Again the only recovering mechanism that will reenable
ReorderingPacketBuffer::getNextCompletedPacket to return packets is the
timeout defined by fThresholdTime
Thus 2 successives time-out occurs with an in between releases out-of-order
packet. This give an hard time to the application VLC
Relinking the VLC application with a new seqNoThreshold set to 300 really
improved the smoothness of the video playback.
I understand I could have increased the fThresholdTime to a value of 2-3
seconds to solve the problem. But for the kind of applications I am looking
on this is out of specification.
My feeling is that some revisiting to the
ReorderingPacketBuffer::storePacket storing algorithm would improve the
behavior of resync issue when late out-of-order packets are received. I have
2 suggestions.
1- I'm not sure why the threshold of 100 was choosen for seqNoThreshold .
There must be an historical issue that I do ignore.
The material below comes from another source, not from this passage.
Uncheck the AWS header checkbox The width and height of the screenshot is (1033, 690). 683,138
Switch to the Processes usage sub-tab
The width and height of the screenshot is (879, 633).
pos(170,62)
But I would suggest to
add an API to let an application be able to change that value the way it is
possible to an application to change fThresholdTime. Then by exposing that
value in an application like VLC it would be possible to fine tune the
application to the internet behavior.
2- If a late out-of-order packet is accepted by
ReorderingPacketBuffer::storePacket then fNextExpectedSeqNo could be
reinitialized to the new late out-of-order sequence number thus preventing a
double glitch. Only a single timeout would occur.